### Excerpted text
........

Bob Marsh (1977) Tenor Saxophone
Autobiographical Sketch

My father had a forest green Slingerland drum set on a raised platform in the basement, my uncle a white marine pearl Rogers in his, which seemed to go on forever, with ‘a host of toms’ of all sizes and a myriad of cymbals. As a small child I was not allowed to touch either of these kits, but I spent long periods taking in the wonder and mystery of them with my eyes. When I went to a neighborhood playmate’s house for the first time, I was eager to get down to the basement to see what sort of drum set his dad had. When I did, I looked around, looked a bit more, then asked my friend, “Where’s your drum set?”

It is late January or early February, 1964. I am four years old. I am in the car with my mother, in the parking lot of Edens Plaza (Shopping Center in Wilmette, Illinois), outside S.S. Kresge’s. A song comes on the radio. I am instantly transfixed. The song was She Loves You. It’s by a group called The Beatles. I beg my mom to buy me the 45-rpm recording – I know about 45s because I have an older sister who has quite a few – which she does, immediately, at Kresge’s, which has everything, including magical lunch counter with mystical fountain drinks. She also buys I Want to Hold Your Hand, for my brother, who is two. These are the first records we will own, first of what will gradually grow into voluminous, ever-expanding collections. The distinctive orange and yellow swirl of the Capitol Records stamp rotating on the turntable becomes as indelible in my mind as the song itself. On February 9, the Beatles appear on the Ed Sullivan Show for the first time. I don’t know how I know at this age, but I know, that I am witnessing something extraordinary.

I take drum lessons in 4th grade, guitar lessons in 7th. My grandparents have both a Mason and Hamlin grand piano and a Hammond C3 organ in their living room. I fiddle unpromisingly with both. No keyboard lessons follow. Due to indolence, distraction, and a steady diet of ice cream and cake, I make close to zero musical progress, but am listening intensively, in love with what I hear, which, at some point just before high school, happens to be the album Through the Eyes of a Horn, by saxophonist Jim Horn. It’s not jazz, but sort of an instrumental hybrid of R&B and gospel and rock and roll. I fall in love with the sound of the saxophone. Tenor saxophone, specifically.

I’m late to the party. My fellow students in the New Trier West High School music program have been playing their instruments since middle school or earlier. I have been playing for about a year when I find myself as a junior attending Concert Band and Lab Jazz Ensemble for the first time. My first Concert Band rehearsal is highly disorienting. Although I’ve been learning to read music, what I am seeing in that moment is a sea of indecipherable black dots bearing no discernible relationship to what the others around me are playing.

........

### Exercise instructions
Resume the autobiographical sketch about taking up the tenor saxophone, picking up right after its last sentence. The data after this point comes from a separate source and has no connection to the sketch above.

### Supplied material
........

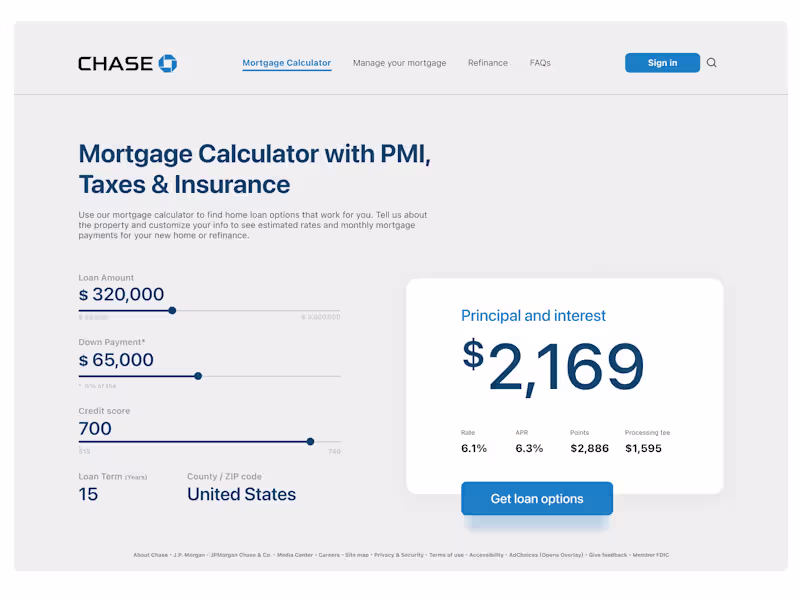The height and width of the screenshot is (600, 800).
Task: Click the Loan Amount slider handle
Action: tap(172, 311)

........

### Task answer
Because I have a free period which happens to coincide with the Recording Jazz Ensemble rehearsal, I attend, daily, sitting in the back of the room, intently soaking up the sights and sounds. The reputation of this august body is already known to me, and Roger Mills, the director, is, to my mind, a living legend. My eyes take in the line of Selmer Mark VI saxophones: alto, tenor, baritone, two of each, played by Brian Ripp, Rick Nathan, Rich Rasmus, John Anson, Larry Tropp and Jules Pomerantz, all 1976 NTW Jazz Ensemble graduates.

I take saxophone lessons with John Vames and dedicate all of my free time to practice. “Listen to Sonny Stitt. Listen to Dexter Gordon,” Mr. Vames tells me. This may be the single most important piece of advice I am given in high school. When I comment on the speed and dexterity of Charlie Parker, Mr. Vames chuckles ruefully. “Yes, he plays fast,” he says, “lots of people play fast. That’s not what makes him a genius.” Senior year, I get promoted to the Recording Jazz Ensemble. I can’t believe my good fortune. Our big event of the year is performing on the WTTW, channel 11 show Soundstage. Whoa, we’re on TV! It is perhaps a sad and telling comment on my dissolute character that I find this utterly intoxicating.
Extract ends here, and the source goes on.